■ Objectives
1. Answer these from the excerpt on KKT conditions and reward delay:
(a) What does dual feasibility require of each multiplier \(\lambda_k\)?
(b) Which three long-term satisfaction signals does it list?
(c) What does associating the correct delayed reward label require?
2. In the excerpt on KKT conditions and reward delay, retype the stretch from "KKT stationarity (necessary" through "J_k(\pi_\theta) = 0\)".
3. Extend the excerpt on KKT conditions and reward delay past its final sentence.

■ Page excerpt
____

KKT stationarity (necessary for a local constrained optimum, assuming constraint qualification):

Stationarity: \(\nabla_\theta J_{\text{LT}}(\pi_\theta) + \sum_k \lambda_k \nabla_\theta J_k(\pi_\theta) = 0\)
Primal feasibility: \(J_k(\pi_\theta) \geq c_k\) for all \(k\)
Dual feasibility: \(\lambda_k \geq 0\) for all \(k\)
Complementary slackness: \(\lambda_k (c_k - J_k(\pi_\theta)) = 0\) for all \(k\)

If \(J_k(\pi_{\theta^*}) > c_k\) (strictly slack), then \(c_k - J_k(\pi_{\theta^*}) < 0\). Complementary slackness requires \(\lambda_k^* \cdot (c_k - J_k(\pi_{\theta^*})) = 0\), and since the second factor is nonzero, we must have \(\lambda_k^* = 0\). Intuitively: a slack constraint imposes no cost at the optimum, so its Lagrange multiplier vanishes.

7. Practical Considerations ⚠️

7.1 Reward Delay

Long-term satisfaction signals — return rate, session frequency, survey scores — arrive days or weeks after the ranking decision. This creates a reward delay problem that manifests as:

Credit assignment difficulty: the logged session at time \(t\) has a delayed reward label \(r_{t+\Delta}\); associating the correct label requires careful bookkeeping of user IDs across time.

____

■ Data excerpt
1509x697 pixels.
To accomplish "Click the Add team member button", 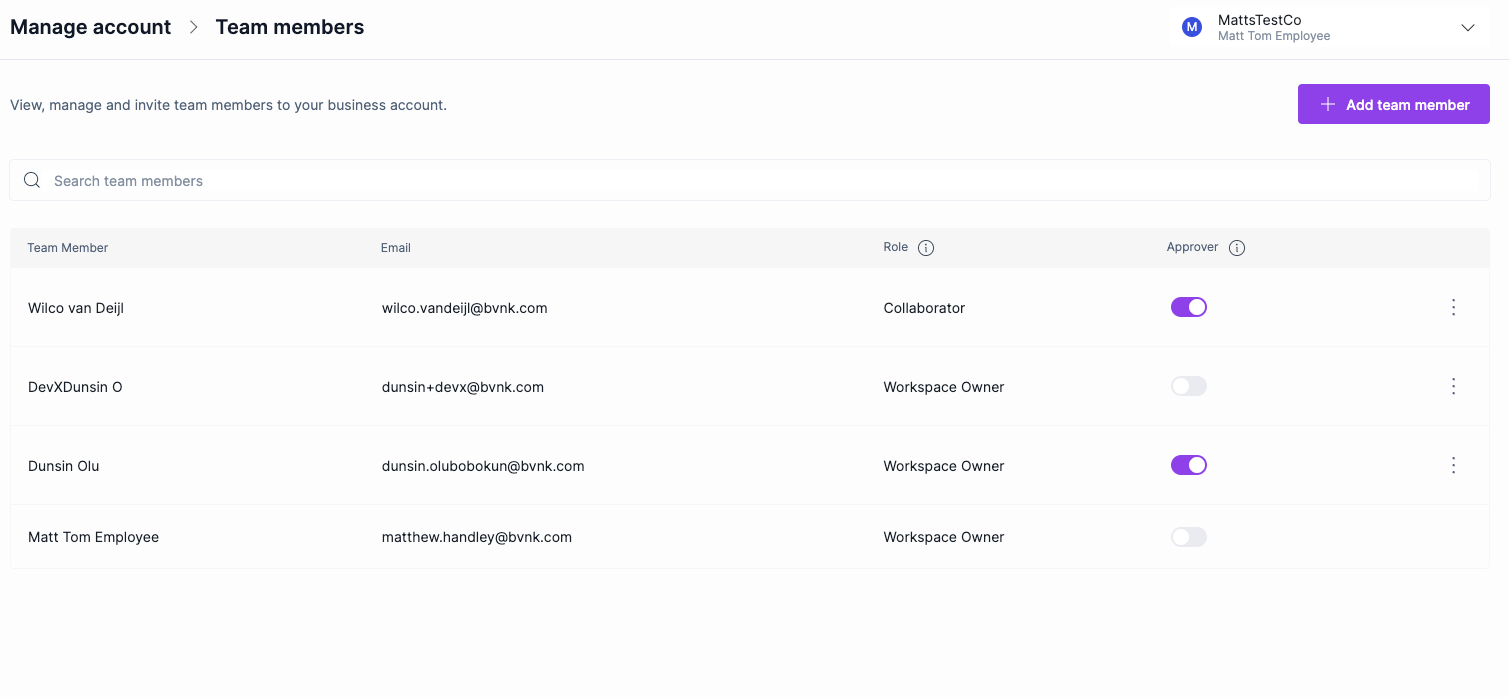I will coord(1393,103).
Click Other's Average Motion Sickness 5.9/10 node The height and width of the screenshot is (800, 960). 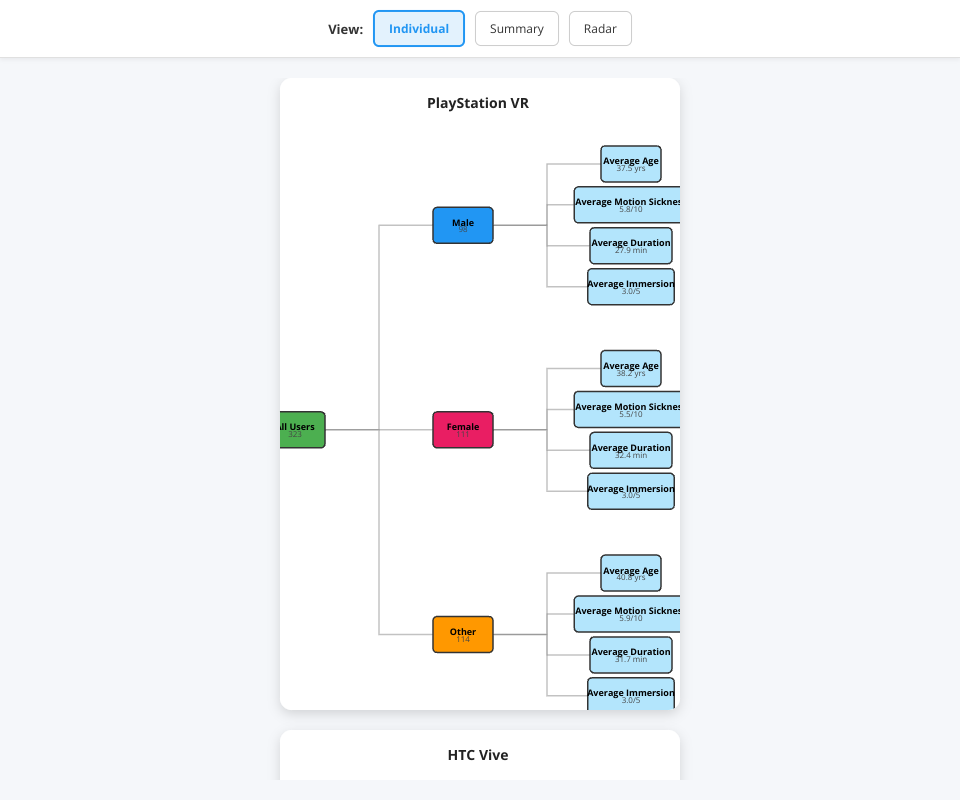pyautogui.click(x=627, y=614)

____

■ Outputs for the tasks
1.
(a) \(\lambda_k \geq 0\) for all \(k\).
(b) Return rate, session frequency, and survey scores.
(c) Careful bookkeeping of user IDs across time.

2.
KKT stationarity (necessary for a local constrained optimum, assuming constraint qualification):

Stationarity: \(\nabla_\theta J_{\text{LT}}(\pi_\theta) + \sum_k \lambda_k \nabla_\theta J_k(\pi_\theta) = 0\)

3.
Training lag: the effective training data at any moment is \(\Delta\) days stale relative to the current production model, introducing an additional distribution shift layer.

Three mitigations are used in practice:

(a) Proxy rewards with short delay. Design an immediate reward that correlates with the north-star: e.g., “liked AND watched >70% of video” as a proxy for long-term satisfaction. The proxy narrows the credit assignment window but introduces model-specification error.

(b) Survival models for censored feedback. As in Chen et al. (2026, §6.3): treat long-term LTV as a right-censored outcome and fit a survival model. The model predicts the distribution of future engagement given observed signals so far, allowing training before the full label arrives.

(c) Sequence models for early prediction. A temporal neural network (LSTM, Transformer) trained on session-level behavioral sequences can predict future engagement from the first few seconds of interaction. This compresses the delay from days to seconds, at the cost of model complexity.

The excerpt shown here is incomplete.